*** Records for this exercise ***
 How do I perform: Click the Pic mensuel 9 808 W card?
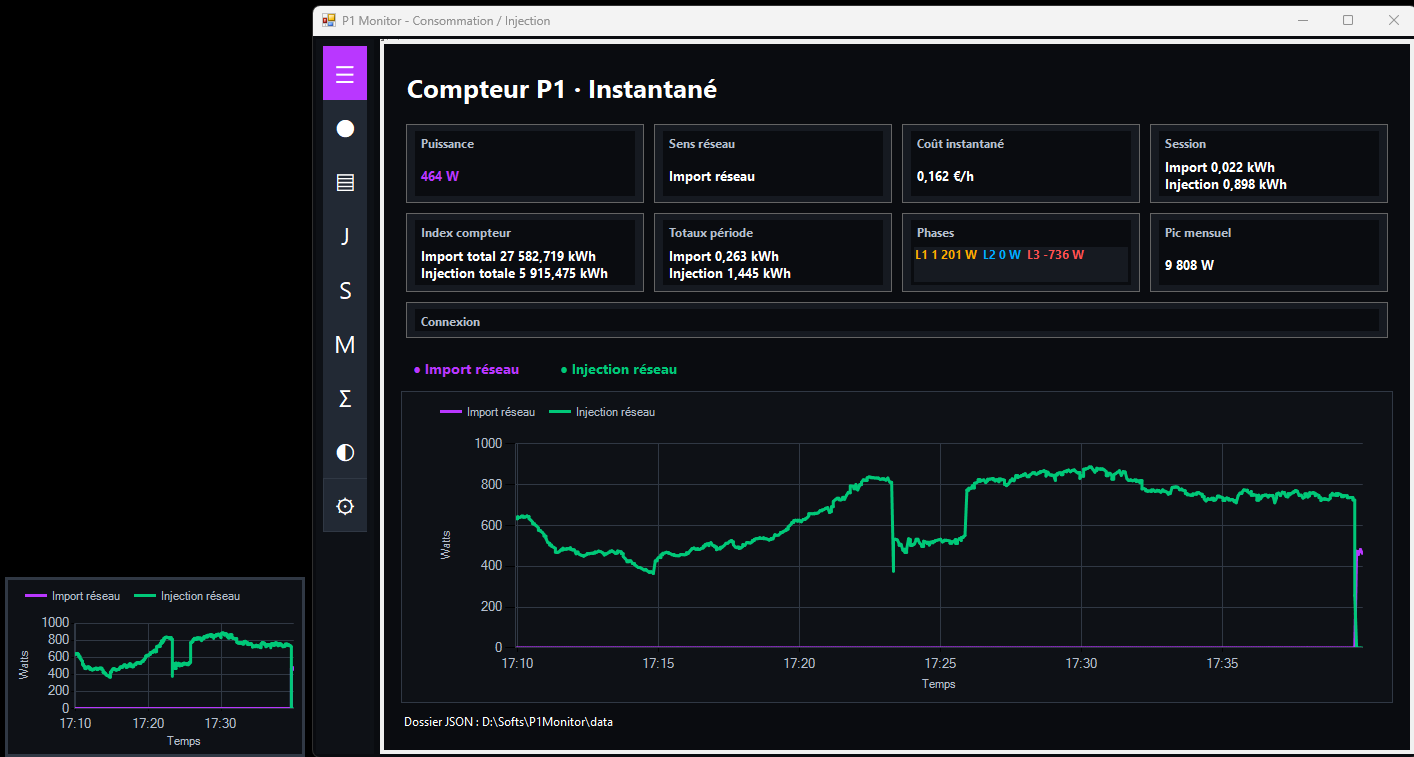click(1269, 252)
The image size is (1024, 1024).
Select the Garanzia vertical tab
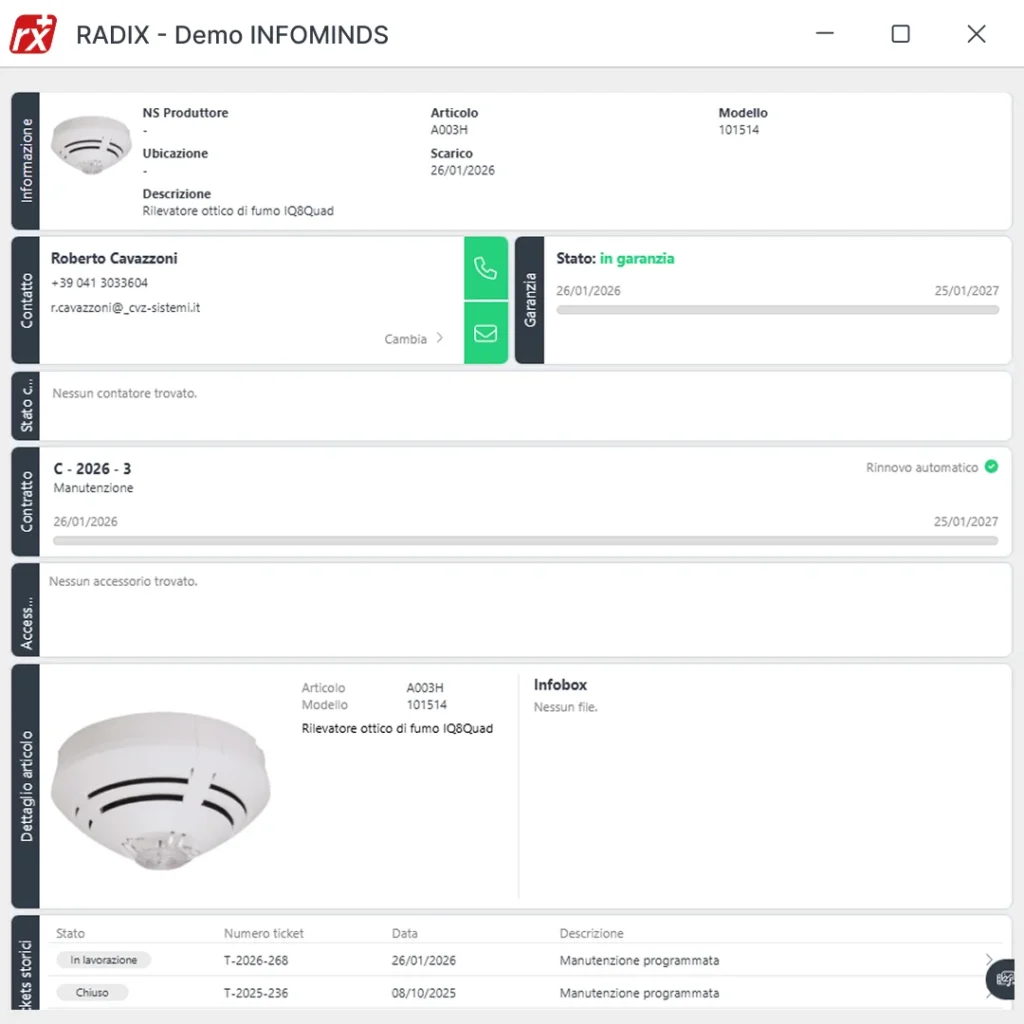[x=530, y=300]
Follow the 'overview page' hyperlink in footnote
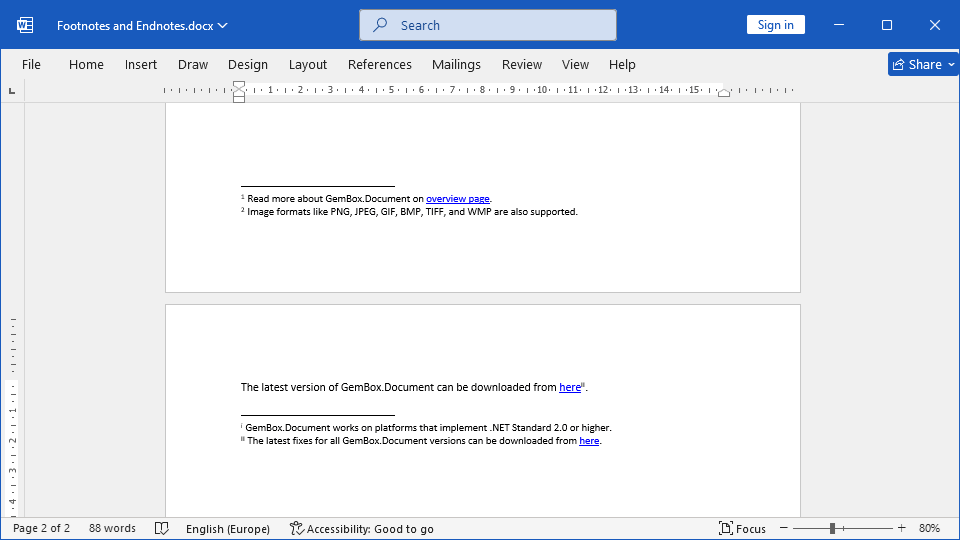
*** End of Records for this exercise ***
* **Work instructions**:
Every line from the one containing "Select the Garanzia vertical tab" to the final line of the records should be duplicated exactly; no picture is to be copied.

* **Solution to the problem**:
Select the Garanzia vertical tab
[x=530, y=300]
Follow the 'overview page' hyperlink in footnote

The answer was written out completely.